## Document section
--- BEGIN ---
# General > General Chat >  World Cup 2018

## Scheherazade

Приве́т!

By popular demand, we are resuming our World Cup challenge! (Special thanks to Papaya, who has actually messaged me on WhatsApp!)

As always:

- Everyone start with 100 Mohetas

- Only the bets placed before the start of a game will be recognised

- There will be an additional 100 Monetas for the next round

Today's games:

France v Australia

Argentina v Iceland

Peru v Denmark

Croatia v Nigeria

----------


## Scheherazade

I will bet 10 Monetas on France.

----------


## MANICHAEAN

100 on Argentina.

----------


## Pompey Bum

Go Red Sox!

----------


## papayahed

France - 20 Monetas 
Argentina - 10 Monetas
Denmark - 10 Monetas
Croatia - 10 Moneta

----------


## papayahed

Thanks Scher! This is the only way I pay attention to Soccer/Futbol

----------


## Scheherazade

> Thanks Scher! This is the only way I pay attention to Soccer/Futbol


And football world is better for it!
--- END ---
## Supplied information
--- BEGIN ---
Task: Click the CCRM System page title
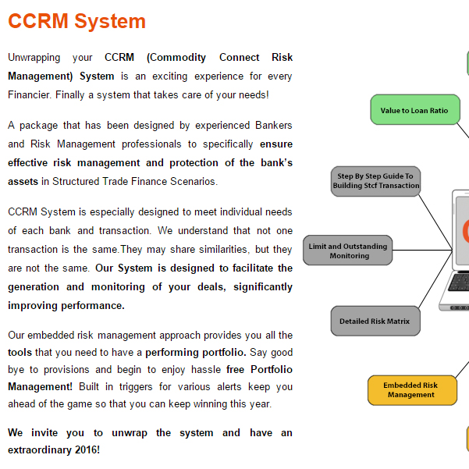point(76,21)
--- END ---
## Work instructions
1. List every match that the World Cup 2018 thread names as one of today's games.
2. Answer from the World Cup 2018 thread:
(a) How many additional Monetas will there be for the next round?
(b) How many Monetas does MANICHAEAN bet, and on which team?
(c) What does papayahed say this challenge is the only way of paying attention to?

## Solutions per task
1.
France v Australia
Argentina v Iceland
Peru v Denmark
Croatia v Nigeria

2.
(a) 100 Monetas
(b) 100, on Argentina
(c) Soccer/Futbol